━━━━━ DATA EXTRACT

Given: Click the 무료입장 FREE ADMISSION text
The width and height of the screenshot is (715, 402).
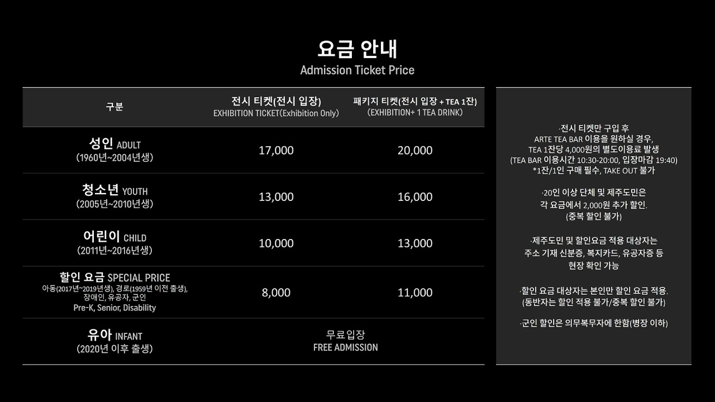Looking at the screenshot, I should [345, 341].
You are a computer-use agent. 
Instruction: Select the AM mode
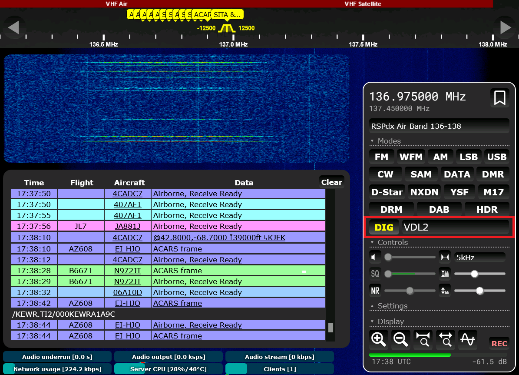pos(440,157)
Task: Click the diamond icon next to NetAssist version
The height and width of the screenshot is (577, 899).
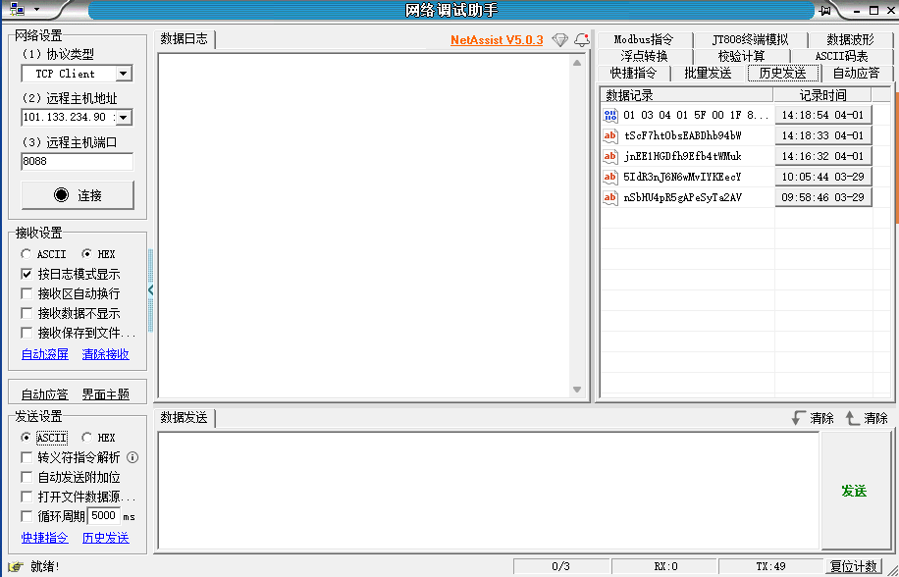Action: pos(559,40)
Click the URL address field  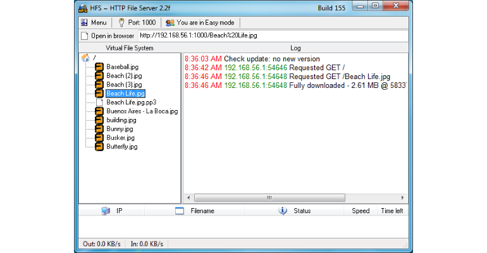[x=273, y=35]
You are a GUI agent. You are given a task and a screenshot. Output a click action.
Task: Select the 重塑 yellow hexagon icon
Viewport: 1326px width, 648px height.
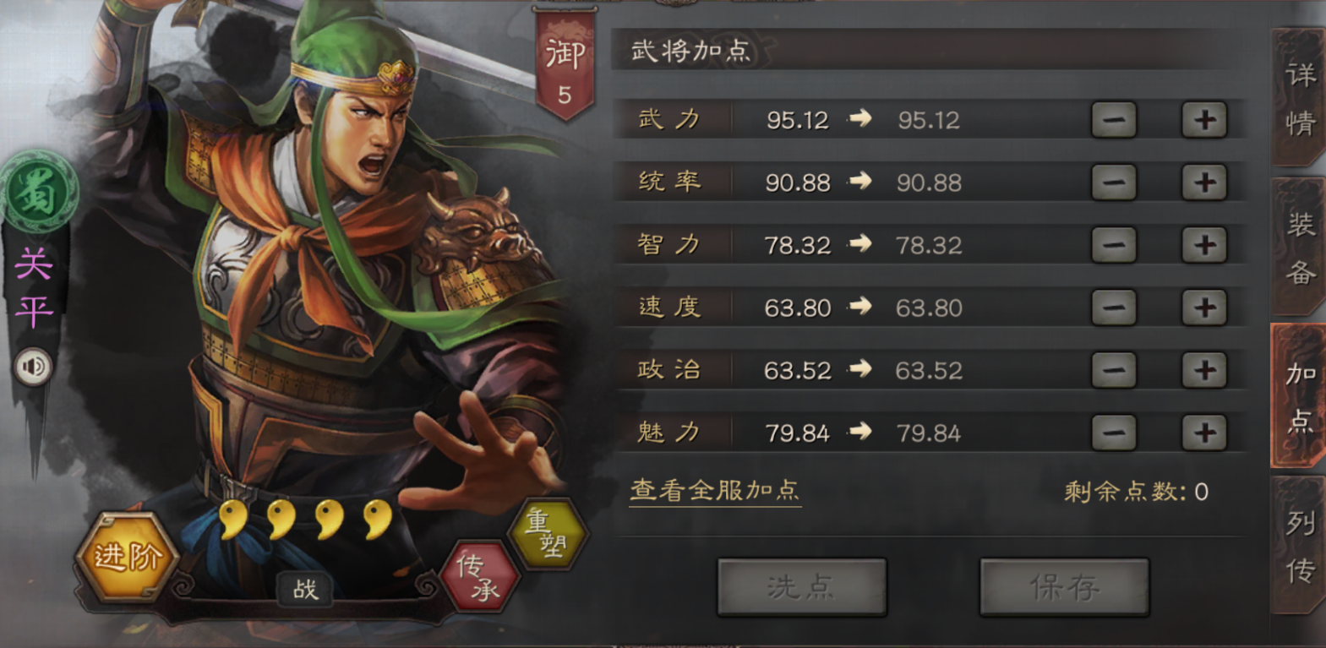547,532
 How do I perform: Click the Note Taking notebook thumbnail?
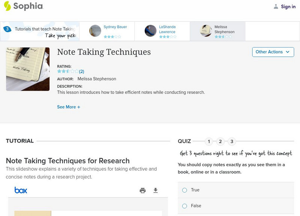28,69
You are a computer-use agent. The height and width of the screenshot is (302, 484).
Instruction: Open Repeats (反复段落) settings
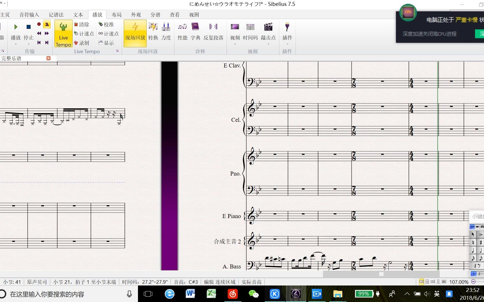click(213, 31)
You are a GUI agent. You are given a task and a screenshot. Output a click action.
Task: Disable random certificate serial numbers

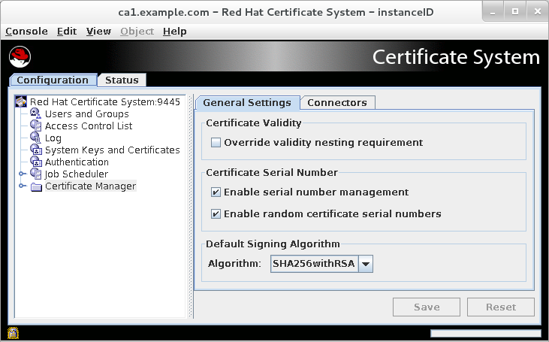point(216,214)
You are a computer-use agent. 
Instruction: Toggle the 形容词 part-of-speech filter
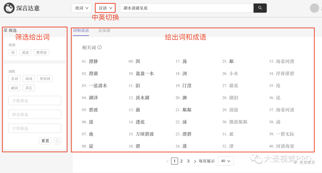click(x=45, y=79)
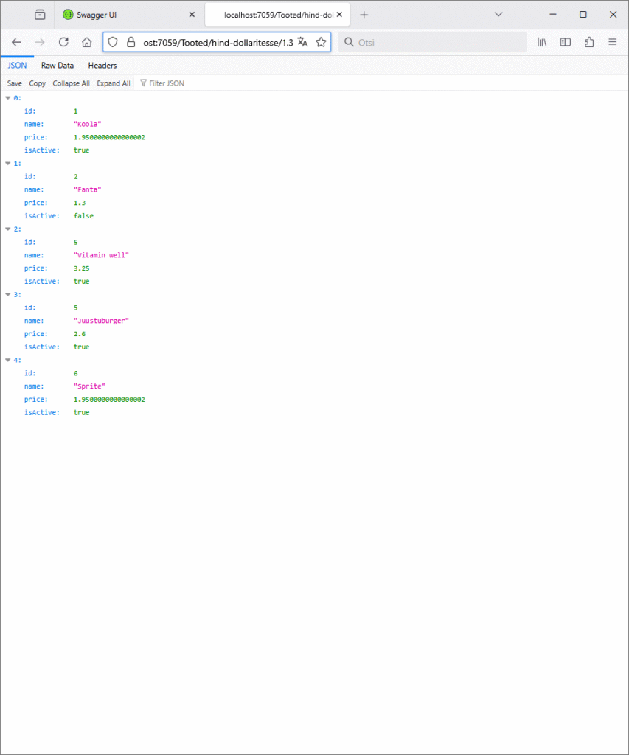Bookmark this page with the star icon

[x=321, y=42]
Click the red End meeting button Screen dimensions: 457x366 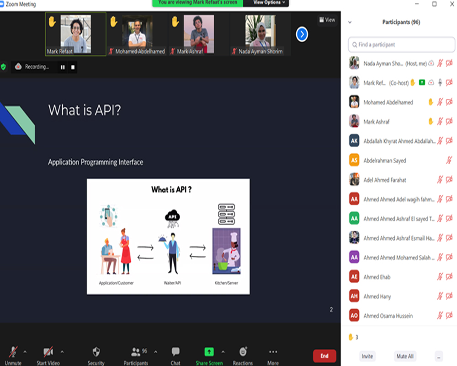pyautogui.click(x=324, y=355)
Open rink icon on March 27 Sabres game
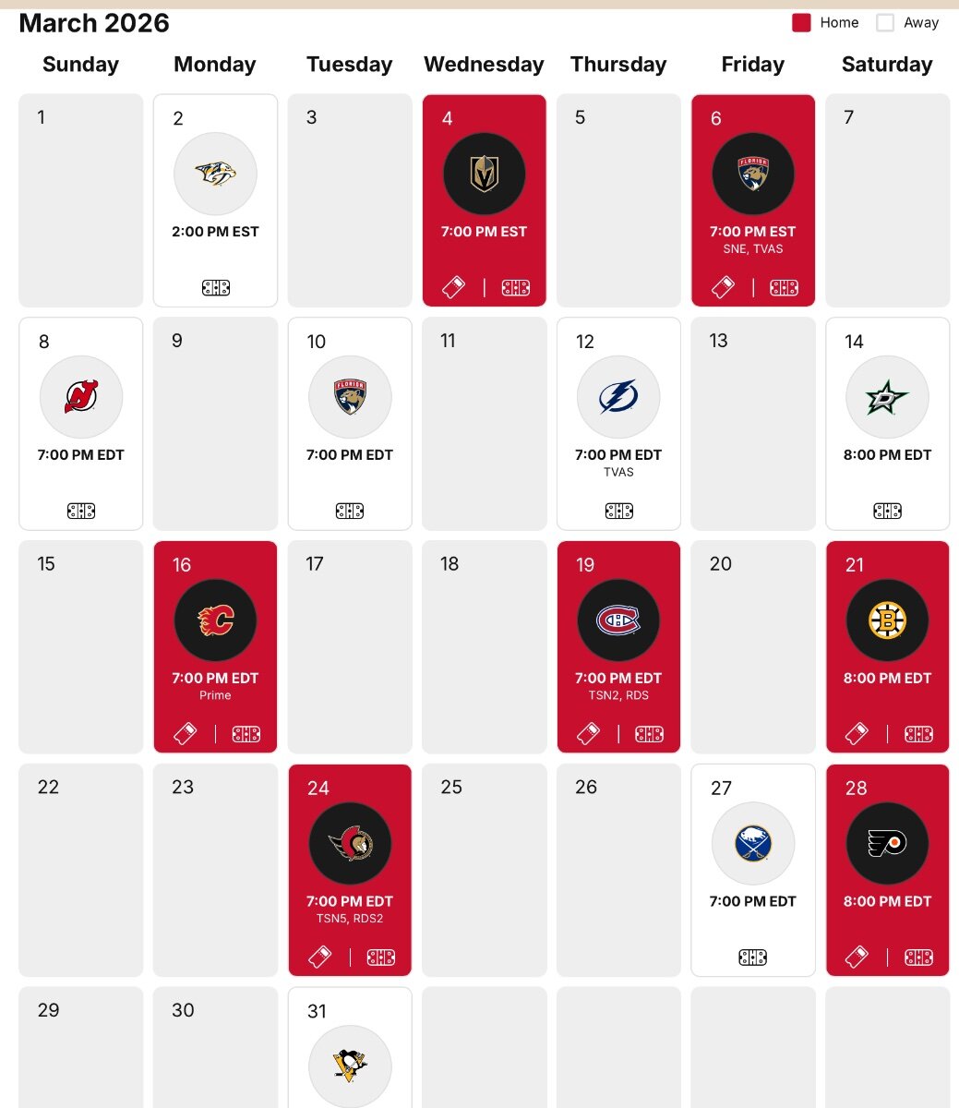This screenshot has height=1108, width=959. coord(752,957)
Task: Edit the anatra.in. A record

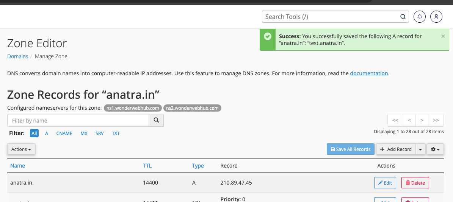Action: point(385,183)
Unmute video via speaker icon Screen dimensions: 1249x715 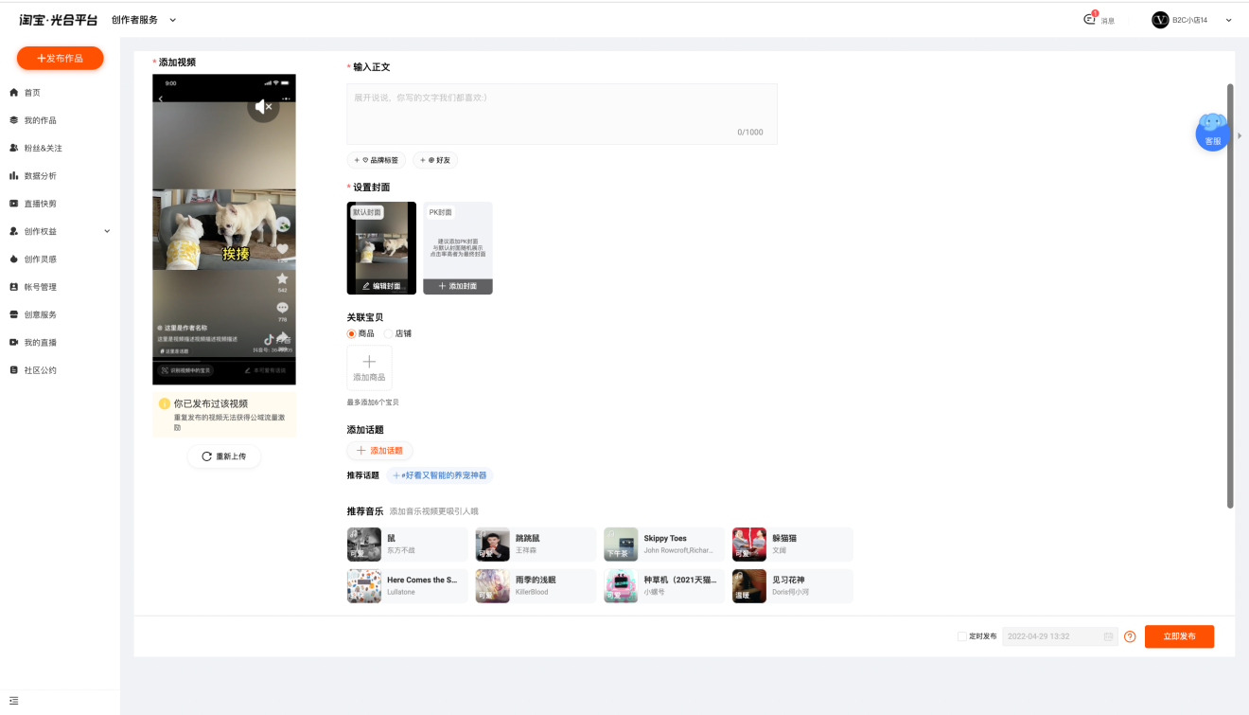(264, 106)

━━━━━━━━━━

▶ TASK TO COMPLETE: Starting with the first line of the data above, write out each line exactly up to and including the line that holds "Task: Click the". Pictures stay out.

▶ ANSWER:
Given: Click the 무료입장 FREE ADMISSION text
The width and height of the screenshot is (715, 402).
Looking at the screenshot, I should [345, 341].
You are a computer-use agent. 
Instruction: Select the AM mode
pos(440,157)
Task: Click the diamond icon next to NetAssist version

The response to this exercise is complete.